---------- Provided records

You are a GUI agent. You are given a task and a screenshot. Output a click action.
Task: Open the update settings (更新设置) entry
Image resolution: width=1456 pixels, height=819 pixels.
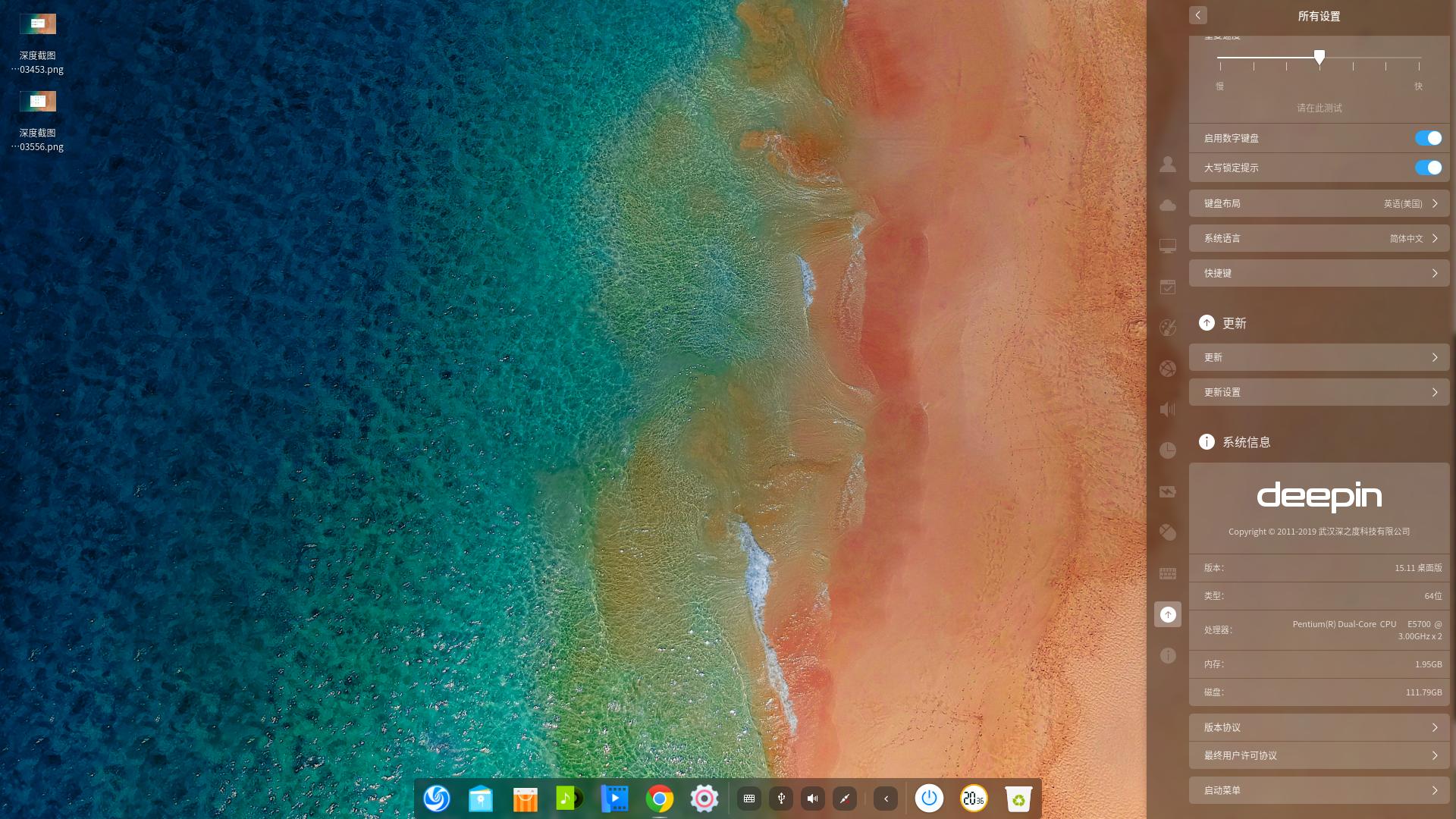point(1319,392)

--------------------
---------- Provided records

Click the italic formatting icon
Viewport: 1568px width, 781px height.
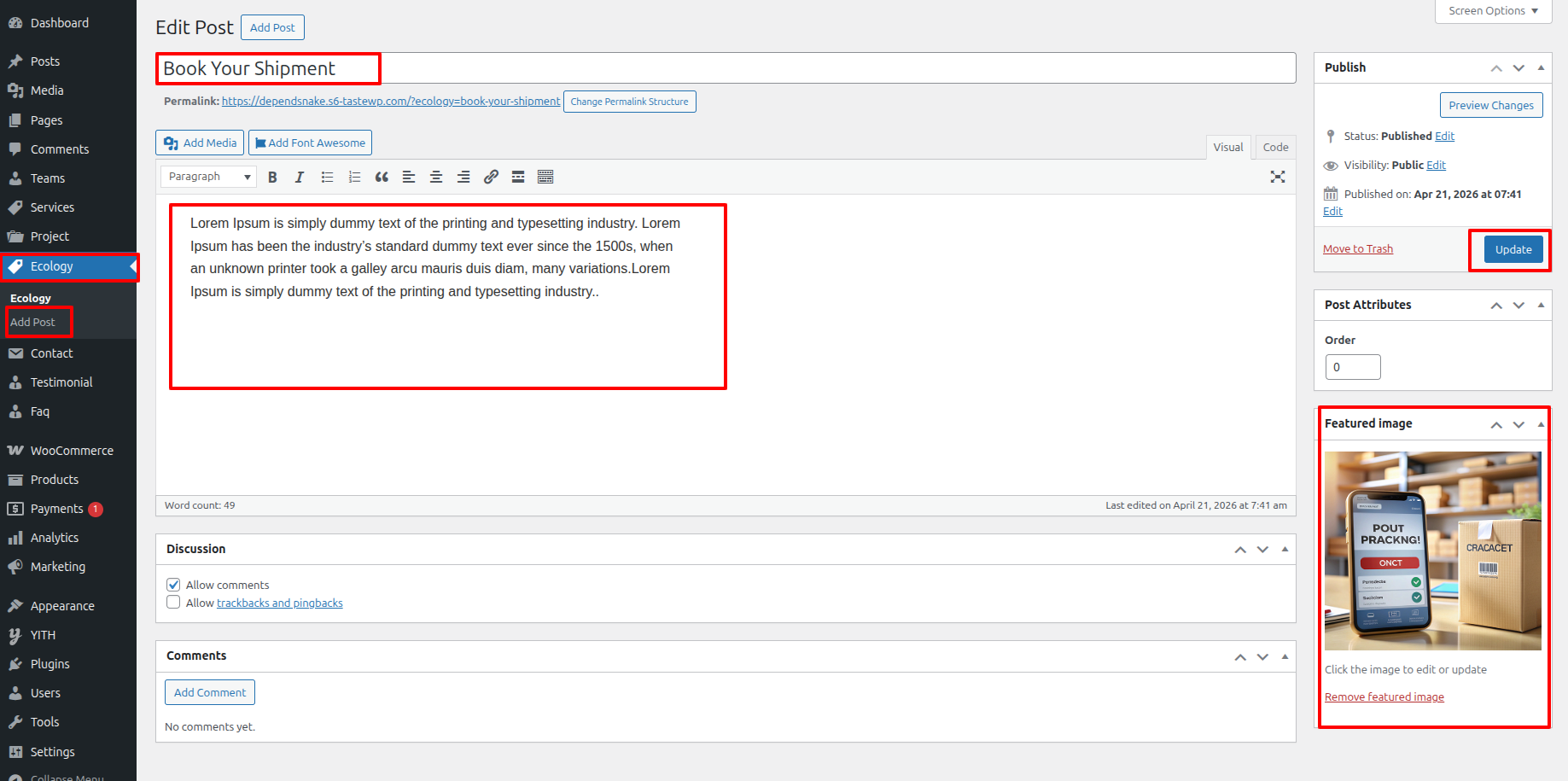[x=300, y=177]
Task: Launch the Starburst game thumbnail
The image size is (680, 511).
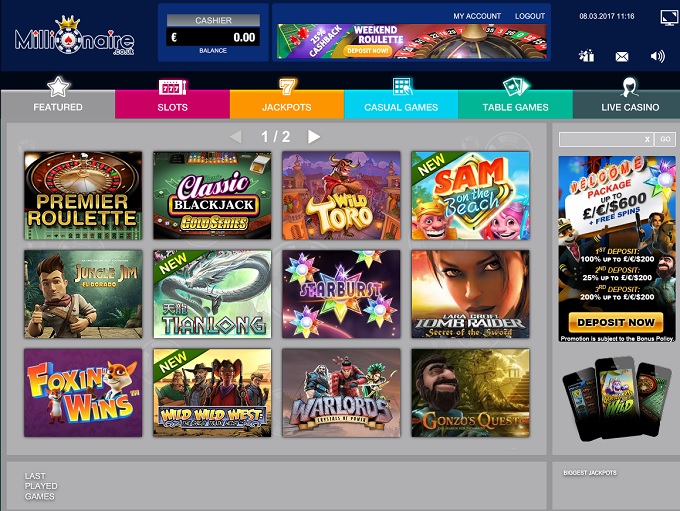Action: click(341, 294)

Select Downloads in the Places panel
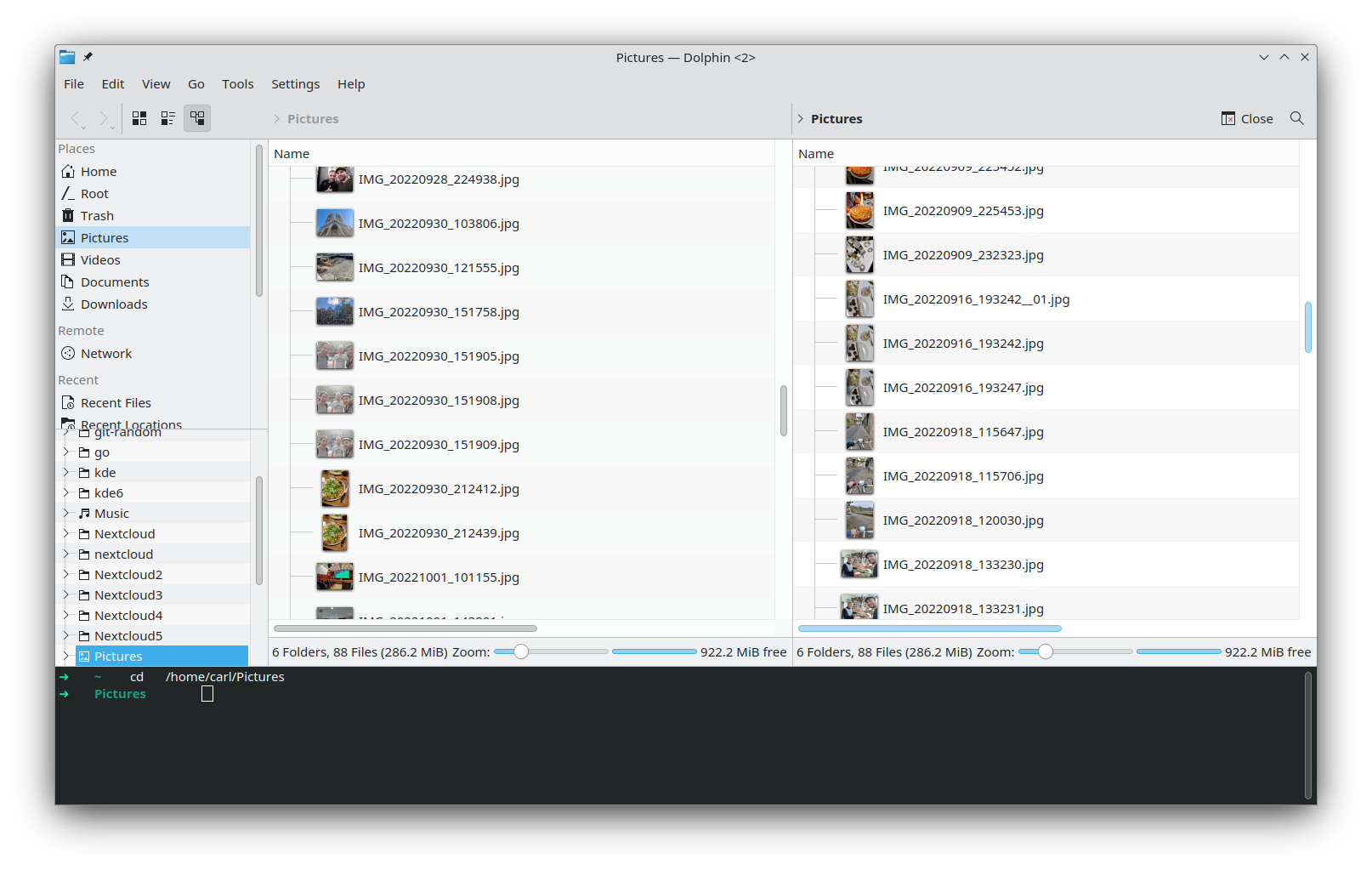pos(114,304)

--------------------
---------- Provided records

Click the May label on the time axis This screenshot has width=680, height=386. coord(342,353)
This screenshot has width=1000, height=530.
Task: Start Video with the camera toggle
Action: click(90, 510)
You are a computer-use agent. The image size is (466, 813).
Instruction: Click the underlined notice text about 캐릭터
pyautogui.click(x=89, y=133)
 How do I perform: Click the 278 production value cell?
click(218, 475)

--------------------

▶ [Short exercise]:
Copy every line of the items above that contains the string "This". The match is case-sensitive.

▶ [Worked answer]:
Click the May label on the time axis This screenshot has width=680, height=386. coord(342,353)
This screenshot has width=1000, height=530.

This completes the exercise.